Exercise requirements>
Reproduce the portion of the performance-based contracting passage below, starting at "In a performance-based contract, the" and ending at "from traditional contracts.".

Excerpt to read>
--

In a performance-based contract, the supplier provides the Postal Service with specific benefits, such as cost reductions or revenue generation, and in return, the supplier shares in the value created. A portion of the price of the contract is linked to a series of key performance indicators that the supplier is responsible for meeting and to business benefits achieved by the Postal Service through the fulfillment of the contract. The Postal Service shares risks with suppliers in a performance-based contract and allows them to define the methods of performance, thus differing from traditional contracts.

Performance-based contracting agreements create an incentive for the supplier to control its costs. In some contract types, the Postal Service and supplier have conflicting motivations (e.g., the Postal Service wants to minimize costs, but the supplier is motivated to increase its revenue); however, performance-based contracts align the interests of both parties. Performance-based contracts tend to encourage closer relationships with suppliers. The Purchase/SCM Team specifies the outcome or result it desires and leaves it up to the supplier to decide how to best achieve the desired outcome. This can include what to do, when to do it, how to do it, where to do it, or whether to subcontract out (if restrictions do not exist).

--

Data provided>

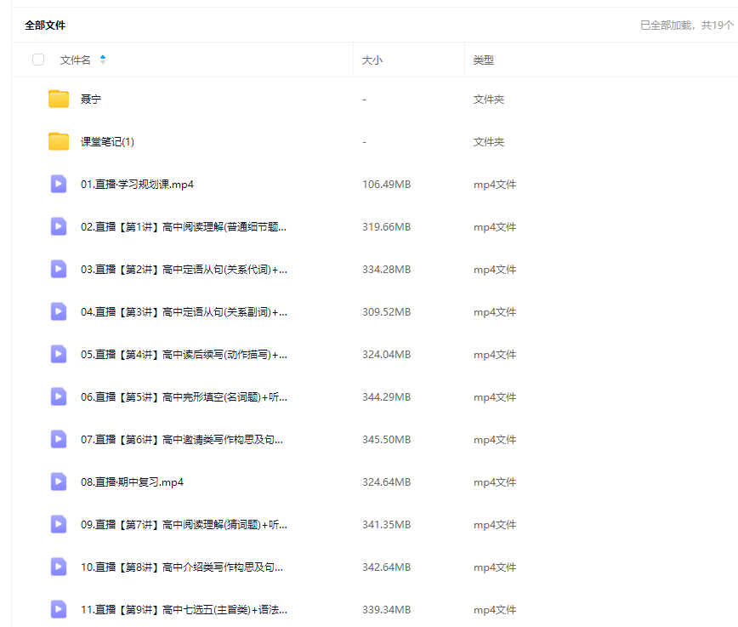Click the 文件名 column header label
738x627 pixels.
(x=75, y=60)
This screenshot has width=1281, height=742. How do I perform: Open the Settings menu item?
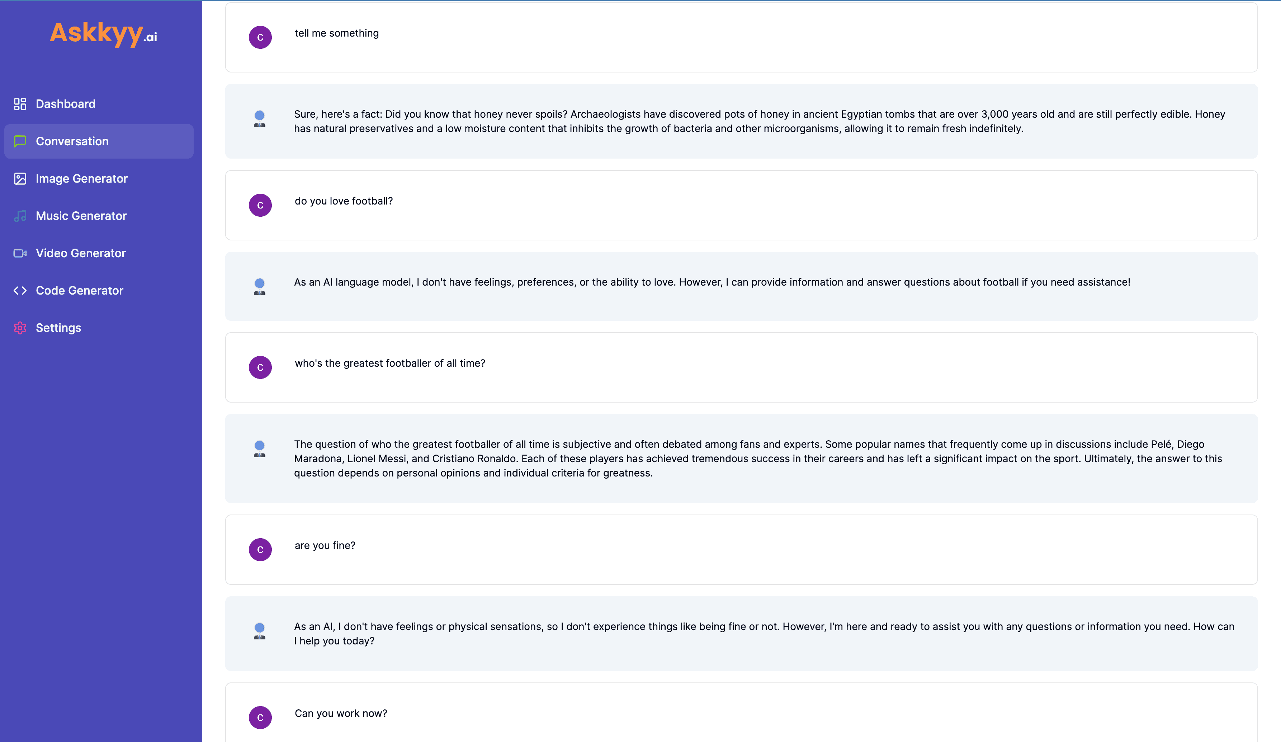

--

Answer for the task>
In a performance-based contract, the supplier provides the Postal Service with specific benefits, such as cost reductions or revenue generation, and in return, the supplier shares in the value created. A portion of the price of the contract is linked to a series of key performance indicators that the supplier is responsible for meeting and to business benefits achieved by the Postal Service through the fulfillment of the contract. The Postal Service shares risks with suppliers in a performance-based contract and allows them to define the methods of performance, thus differing from traditional contracts.